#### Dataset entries
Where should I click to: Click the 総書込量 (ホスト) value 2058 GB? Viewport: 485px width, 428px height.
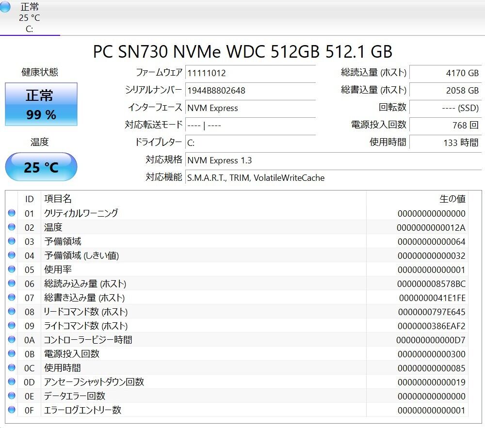click(x=445, y=90)
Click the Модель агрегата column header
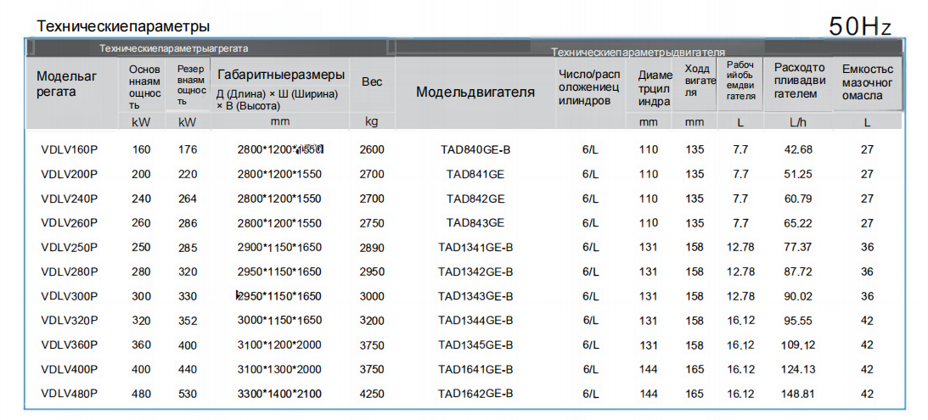The width and height of the screenshot is (928, 420). pyautogui.click(x=67, y=83)
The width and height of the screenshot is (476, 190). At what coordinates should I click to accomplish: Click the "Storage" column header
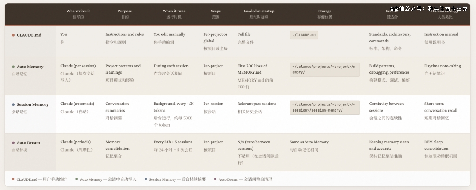tap(324, 11)
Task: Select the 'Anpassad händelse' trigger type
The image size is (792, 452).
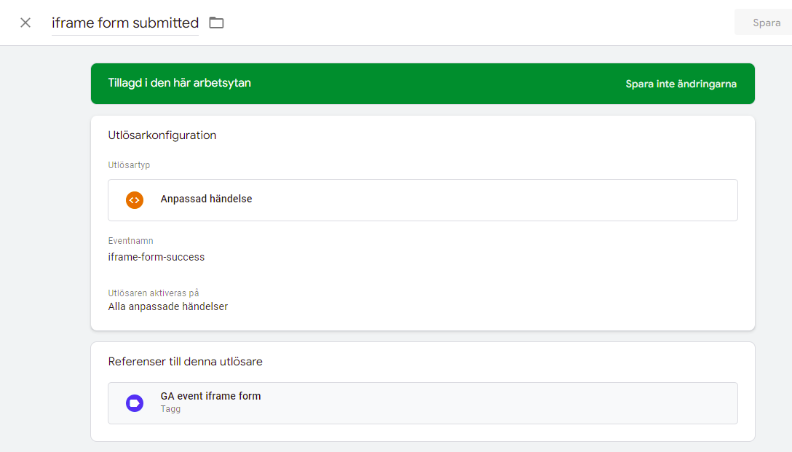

#### PROBLEM TO WORK ON
With the pictures left out, write out all of the data exactly.

#### YOUR RESPONSE
Where should I click to: Click the 総書込量 (ホスト) value 2058 GB? Viewport: 485px width, 428px height.
click(x=445, y=90)
Click the Модель агрегата column header
The width and height of the screenshot is (928, 420). pyautogui.click(x=67, y=83)
The width and height of the screenshot is (476, 190). At what coordinates should I click to accomplish: Click the "Storage" column header
tap(324, 11)
Task: Select the 'Anpassad händelse' trigger type
The image size is (792, 452).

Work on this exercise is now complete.